__WHAT TO WORK ON__
Nothing but the lines from the top of the following entries through the line with "Open the post's more options menu" should be printed, exactly as they are.

[SOURCE RECORDS — start]

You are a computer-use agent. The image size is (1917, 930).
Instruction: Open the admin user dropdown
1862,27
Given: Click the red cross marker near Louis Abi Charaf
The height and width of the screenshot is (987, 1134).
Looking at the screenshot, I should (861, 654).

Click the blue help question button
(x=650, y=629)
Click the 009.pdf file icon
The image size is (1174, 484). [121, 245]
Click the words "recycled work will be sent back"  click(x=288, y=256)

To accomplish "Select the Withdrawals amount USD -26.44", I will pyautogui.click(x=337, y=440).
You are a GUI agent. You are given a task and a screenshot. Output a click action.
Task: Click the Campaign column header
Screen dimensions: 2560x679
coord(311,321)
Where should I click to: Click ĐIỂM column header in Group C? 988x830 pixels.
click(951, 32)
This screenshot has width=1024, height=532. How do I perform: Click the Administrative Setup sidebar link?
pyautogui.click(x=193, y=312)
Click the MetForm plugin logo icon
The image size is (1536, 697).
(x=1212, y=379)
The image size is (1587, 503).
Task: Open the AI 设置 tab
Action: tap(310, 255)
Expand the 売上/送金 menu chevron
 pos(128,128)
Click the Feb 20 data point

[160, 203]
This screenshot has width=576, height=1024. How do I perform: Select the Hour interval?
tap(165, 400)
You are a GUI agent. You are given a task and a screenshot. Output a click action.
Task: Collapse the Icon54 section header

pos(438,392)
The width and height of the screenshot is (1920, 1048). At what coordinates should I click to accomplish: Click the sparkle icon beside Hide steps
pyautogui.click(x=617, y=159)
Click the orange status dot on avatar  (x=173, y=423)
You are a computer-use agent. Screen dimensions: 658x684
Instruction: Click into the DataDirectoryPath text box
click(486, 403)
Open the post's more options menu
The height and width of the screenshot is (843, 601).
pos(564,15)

[SOURCE RECORDS — finish]

__OUTPUT FOR THIS TASK__
You are a computer-use agent. The image size is (1917, 930).
Instruction: Open the admin user dropdown
1862,27
Given: Click the red cross marker near Louis Abi Charaf
The height and width of the screenshot is (987, 1134).
Looking at the screenshot, I should (861, 654).

Click the blue help question button
(x=650, y=629)
Click the 009.pdf file icon
The image size is (1174, 484). [121, 245]
Click the words "recycled work will be sent back"  click(x=288, y=256)

To accomplish "Select the Withdrawals amount USD -26.44", I will pyautogui.click(x=337, y=440).
You are a GUI agent. You are given a task and a screenshot. Output a click action.
Task: Click the Campaign column header
Screen dimensions: 2560x679
coord(311,321)
Where should I click to: Click ĐIỂM column header in Group C? 988x830 pixels.
click(951, 32)
This screenshot has width=1024, height=532. How do I perform: Click the Administrative Setup sidebar link?
pyautogui.click(x=193, y=312)
Click the MetForm plugin logo icon
The image size is (1536, 697).
(x=1212, y=379)
The image size is (1587, 503).
Task: Open the AI 设置 tab
Action: tap(310, 255)
Expand the 売上/送金 menu chevron
 pos(128,128)
Click the Feb 20 data point

[160, 203]
This screenshot has width=576, height=1024. How do I perform: Select the Hour interval?
tap(165, 400)
You are a GUI agent. You are given a task and a screenshot. Output a click action.
Task: Collapse the Icon54 section header

pos(438,392)
The width and height of the screenshot is (1920, 1048). At what coordinates should I click to accomplish: Click the sparkle icon beside Hide steps
pyautogui.click(x=617, y=159)
Click the orange status dot on avatar  (x=173, y=423)
You are a computer-use agent. Screen dimensions: 658x684
Instruction: Click into the DataDirectoryPath text box
click(486, 403)
Open the post's more options menu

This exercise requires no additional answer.